O PS admite que é preciso mais regulação no controlo das verbas e despesas partidárias, admitindo até a hipótese de a subvenção ser atribuída a um partido não somente em função do número absoluto de votos que tem, como atualmente, mas também em função das despesas reais que apresenta. Certo é que nem todos os partidos são partidos de massas e conseguem viver da militância e da recolha de dinheiro através de meios próprios, como é o caso do PCP, que também tem um elevado património.

O debate arranca esta quinta-feira no Parlamento mas é pouco provável que haja votação para já. É que cada partido propõe um corte diferente, numa lógica de “quem dá mais” e, se forem todas as propostas a votos esta quinta-feira, algumas vão acabar por anular as outras. Primeiro foi a vez do PSD e do CDS apresentarem propostas no sentido de tornar os cortes temporários em definitivos (e com o CDS a propor também o fim da isenção de IMI para os partidos), depois chegou o Bloco de Esquerda e aumentou de 20 para 25% o valor do corte para as campanhas eleitorais. E depois chegou o PCP, em último, a elevar ainda mais a bitola, propondo uma redução de 40% das subvenções públicas dos partidos.

Quem dá mais? O que propõe cada partido

PSD. Foi o primeiro partido a apresentar publicamente um projeto de lei, propondo que o montante da subvenção pública destinada ao financiamento dos partidos políticos seja “definitivamente reduzido em 10%”. Quanto ao montante da subvenção pública para as campanhas eleitorais, os sociais-democratas defendem que seja “definitivamente reduzido em 20%”. Querem ainda que os limites das despesas de campanhas eleitorais sejam “definitivamente reduzidos em 20%”. Ou seja, PSD que tornar cortes atuais, que eram temporários, em permanentes.

CDS. Tem dois diplomas, um dos quais prevê que sejam convertidas em definitivas as reduções das subvenções públicas destinadas ao financiamento dos partidos políticos e às campanhas eleitorais, bem como dos limites das despesas de campanha eleitorais. O outro projeto de lei pretende eliminar o benefício de isenção de Imposto Municipal sobre Imóveis (IMI) para os partidos políticos.

BE. Quer igualmente a redução, a título definitivo, de 10% da subvenção para o funcionamento dos partidos políticos e a redução, também definitiva, de um mínimo de 25% para as campanhas eleitorais, aumentando aqui a bitola de 20 para 25%. Para além disso, o BE defende ainda uma redução de 50% dos limites de gastos com as campanhas eleitorais, o que também força uma redução do financiamento público da campanha já que as subvenções são pagas em função das despesas.
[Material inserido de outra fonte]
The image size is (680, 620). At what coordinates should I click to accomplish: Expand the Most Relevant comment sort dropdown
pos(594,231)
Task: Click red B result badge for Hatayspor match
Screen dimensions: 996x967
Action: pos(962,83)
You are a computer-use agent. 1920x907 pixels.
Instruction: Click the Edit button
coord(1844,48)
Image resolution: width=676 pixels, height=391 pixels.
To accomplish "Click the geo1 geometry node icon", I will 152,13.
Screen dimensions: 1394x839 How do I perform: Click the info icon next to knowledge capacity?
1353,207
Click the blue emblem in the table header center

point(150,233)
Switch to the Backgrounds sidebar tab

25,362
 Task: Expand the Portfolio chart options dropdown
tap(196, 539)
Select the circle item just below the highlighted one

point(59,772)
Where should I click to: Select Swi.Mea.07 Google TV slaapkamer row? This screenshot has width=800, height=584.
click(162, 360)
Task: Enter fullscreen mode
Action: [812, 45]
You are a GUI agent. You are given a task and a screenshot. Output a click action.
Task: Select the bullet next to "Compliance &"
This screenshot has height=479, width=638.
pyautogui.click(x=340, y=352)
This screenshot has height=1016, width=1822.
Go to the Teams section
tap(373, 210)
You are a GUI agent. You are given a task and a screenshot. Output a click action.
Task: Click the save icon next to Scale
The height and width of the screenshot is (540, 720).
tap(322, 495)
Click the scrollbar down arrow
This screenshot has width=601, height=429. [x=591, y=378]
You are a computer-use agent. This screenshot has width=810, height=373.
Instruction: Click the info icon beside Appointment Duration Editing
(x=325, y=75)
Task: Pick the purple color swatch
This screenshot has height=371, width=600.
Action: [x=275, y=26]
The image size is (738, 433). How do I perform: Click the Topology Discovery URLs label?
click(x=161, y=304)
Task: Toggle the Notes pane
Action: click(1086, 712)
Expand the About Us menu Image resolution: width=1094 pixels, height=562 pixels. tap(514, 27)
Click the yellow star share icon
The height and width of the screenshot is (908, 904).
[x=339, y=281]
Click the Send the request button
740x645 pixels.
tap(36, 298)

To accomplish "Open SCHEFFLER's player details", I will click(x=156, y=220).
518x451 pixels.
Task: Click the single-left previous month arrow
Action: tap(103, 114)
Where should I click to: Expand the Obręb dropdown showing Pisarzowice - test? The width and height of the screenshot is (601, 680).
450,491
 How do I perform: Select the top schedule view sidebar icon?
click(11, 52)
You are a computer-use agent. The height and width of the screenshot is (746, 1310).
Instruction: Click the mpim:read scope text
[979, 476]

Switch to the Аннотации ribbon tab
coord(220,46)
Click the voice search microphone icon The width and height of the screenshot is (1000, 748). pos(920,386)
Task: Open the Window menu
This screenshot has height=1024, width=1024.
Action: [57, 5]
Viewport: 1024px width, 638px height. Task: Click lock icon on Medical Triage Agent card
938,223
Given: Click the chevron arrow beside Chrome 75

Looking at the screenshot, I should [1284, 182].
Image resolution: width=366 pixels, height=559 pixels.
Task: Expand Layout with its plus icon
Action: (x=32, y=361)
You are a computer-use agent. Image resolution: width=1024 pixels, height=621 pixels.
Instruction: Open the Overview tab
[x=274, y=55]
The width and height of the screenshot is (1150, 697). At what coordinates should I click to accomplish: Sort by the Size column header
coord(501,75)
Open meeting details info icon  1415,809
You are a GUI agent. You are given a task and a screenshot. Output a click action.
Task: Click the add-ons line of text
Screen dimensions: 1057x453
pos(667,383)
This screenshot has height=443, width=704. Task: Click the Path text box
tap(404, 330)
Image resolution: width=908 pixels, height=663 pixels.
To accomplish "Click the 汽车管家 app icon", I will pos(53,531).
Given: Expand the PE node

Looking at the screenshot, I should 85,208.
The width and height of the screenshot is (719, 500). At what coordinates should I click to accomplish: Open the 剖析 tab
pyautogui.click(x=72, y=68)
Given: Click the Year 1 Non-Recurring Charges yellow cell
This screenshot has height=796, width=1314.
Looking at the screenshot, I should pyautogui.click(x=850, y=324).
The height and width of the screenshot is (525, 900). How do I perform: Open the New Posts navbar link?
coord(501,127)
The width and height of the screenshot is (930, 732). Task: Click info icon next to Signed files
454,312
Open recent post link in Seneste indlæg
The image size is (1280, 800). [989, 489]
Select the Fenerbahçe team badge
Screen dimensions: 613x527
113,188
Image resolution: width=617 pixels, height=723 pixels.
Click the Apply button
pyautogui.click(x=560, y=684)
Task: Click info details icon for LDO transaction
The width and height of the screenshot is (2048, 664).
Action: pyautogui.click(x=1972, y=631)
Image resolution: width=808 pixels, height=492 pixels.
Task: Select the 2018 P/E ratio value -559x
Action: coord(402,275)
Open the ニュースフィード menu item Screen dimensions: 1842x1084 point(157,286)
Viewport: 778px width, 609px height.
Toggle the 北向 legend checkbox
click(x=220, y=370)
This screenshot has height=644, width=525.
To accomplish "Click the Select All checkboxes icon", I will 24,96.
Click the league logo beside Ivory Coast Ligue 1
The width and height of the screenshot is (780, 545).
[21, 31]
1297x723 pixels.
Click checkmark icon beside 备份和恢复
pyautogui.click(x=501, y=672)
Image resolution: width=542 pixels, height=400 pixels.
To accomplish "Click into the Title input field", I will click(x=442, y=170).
O diploma dos bloquistas prevê ainda o fim de quase todos os benefícios fiscais de que atualmente gozam os partidos: fim da isenção de IMI, fim da isenção do pagamento de IMT (imposto municipal sobre as transmissões onerosas de imóveis), assim como dos “demais impostos sobre o património”, e fim da isenção, prevista na atual lei, do pagamento do IVA nas despesas de campanha eleitoral.

PCP. Defende a redução das subvenções públicas a conceder aos partidos em 40% do montante que está atualmente previsto, “indexando o valor dessa subvenção não a 1,135 avos do IAS mas a 1,25 avos do IAS [Indexante de Apoios Sociais]”. Para o financiamento das campanhas eleitorais, a proposta do PCP contempla, nas eleições para a Assembleia da República, para a Presidência da República e para o Parlamento Europeu, “uma redução para metade das subvenções concedidas às campanhas eleitorais e uma redução a 25% das atuais subvenções às campanhas eleitorais para as Assembleias Legislativas das Regiões Autónomas”. E relativamente às autarquias locais prevê uma redução do limite das despesas admissíveis nas campanhas eleitorais a um terço daquilo que hoje está previsto.

PAN. Propõe a prorrogação por mais dois anos dos cortes de 10% nas subvenções partidárias, a redução dos tetos das subvenções para as campanhas eleitorais e o fim de alguns benefícios fiscais para os partidos, nomeadamente em matéria de património.